- Data supplied -
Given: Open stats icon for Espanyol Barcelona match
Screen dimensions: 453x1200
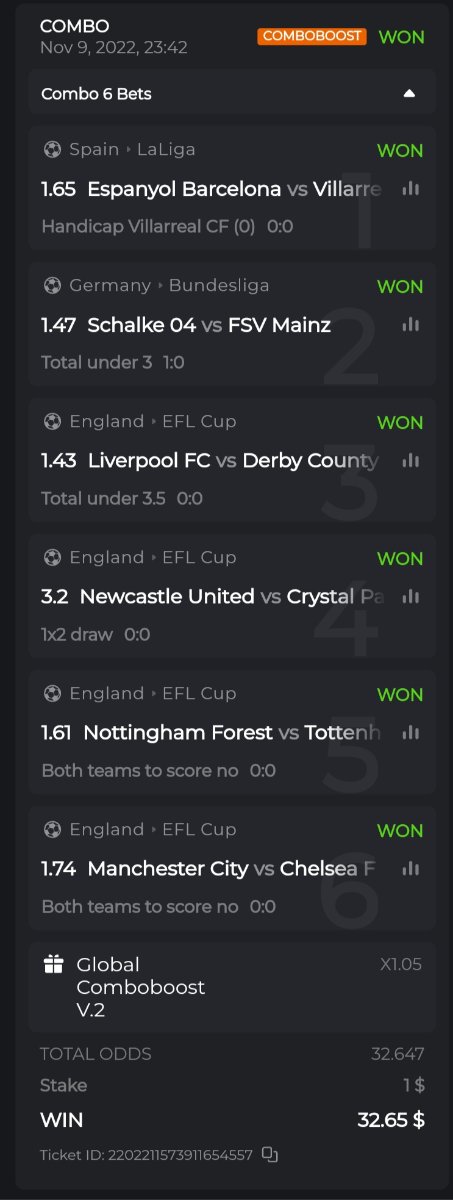Looking at the screenshot, I should coord(410,188).
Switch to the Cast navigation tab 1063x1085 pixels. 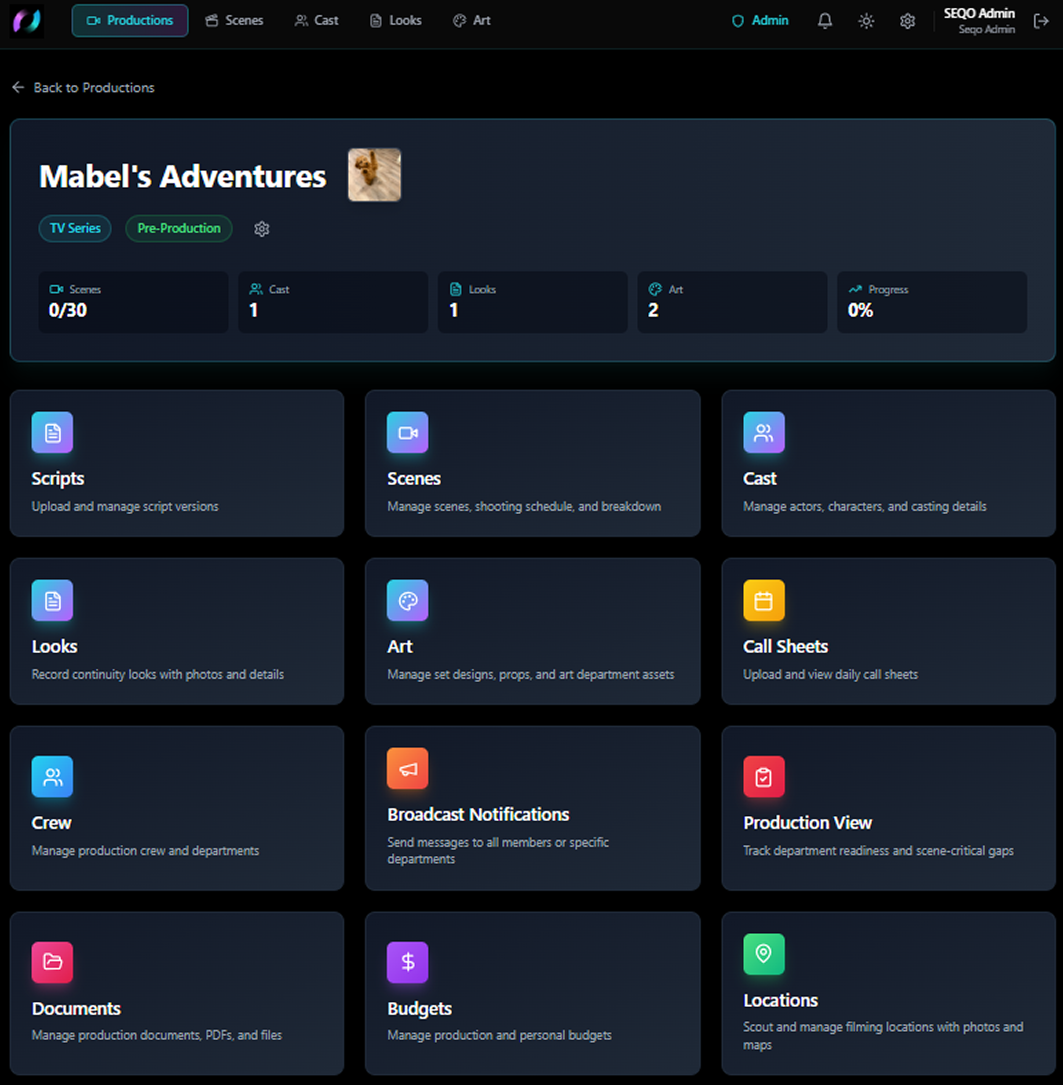(x=316, y=20)

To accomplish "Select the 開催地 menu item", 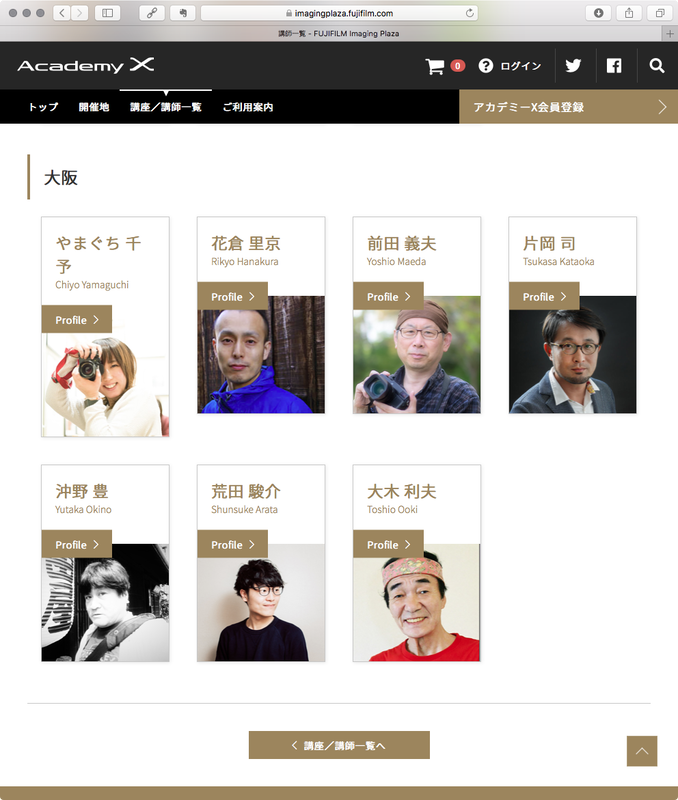I will [x=94, y=107].
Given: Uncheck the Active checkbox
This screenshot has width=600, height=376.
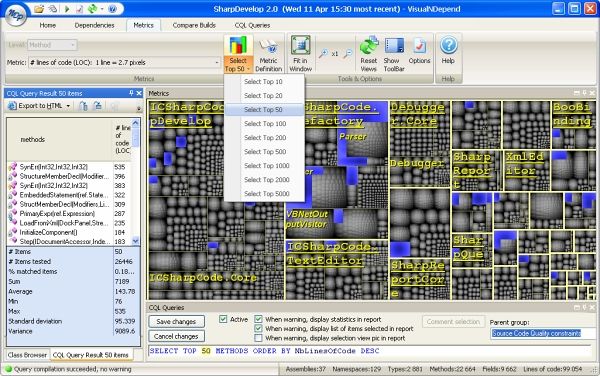Looking at the screenshot, I should click(x=223, y=319).
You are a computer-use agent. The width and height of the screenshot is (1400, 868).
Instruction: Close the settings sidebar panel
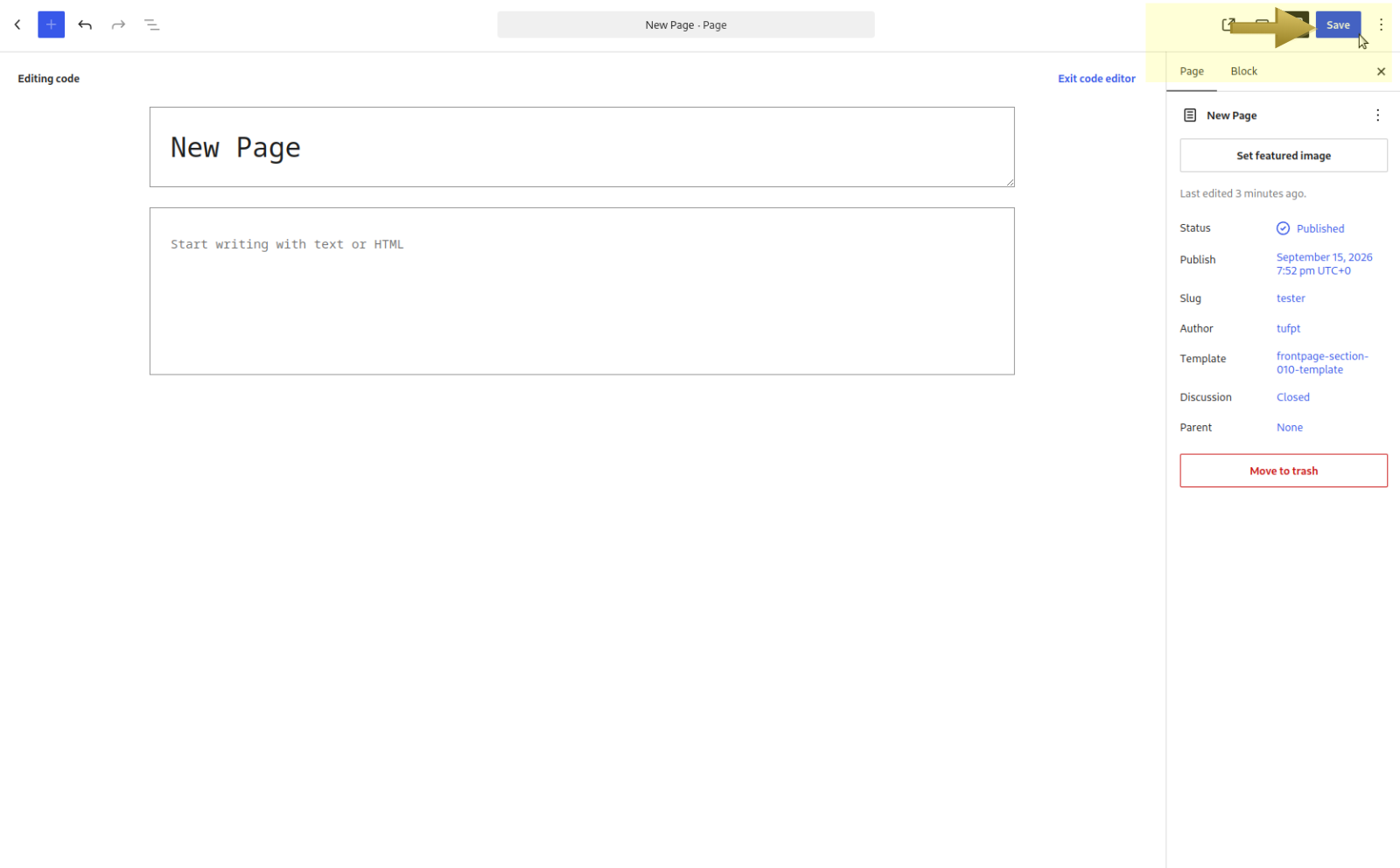[1381, 72]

- Assignment -
Wherever a line holds the word "Given", copy that line out of the entries above.

- Your response -
Given: Open stats icon for Espanyol Barcelona match
Given: Uncheck the Active checkbox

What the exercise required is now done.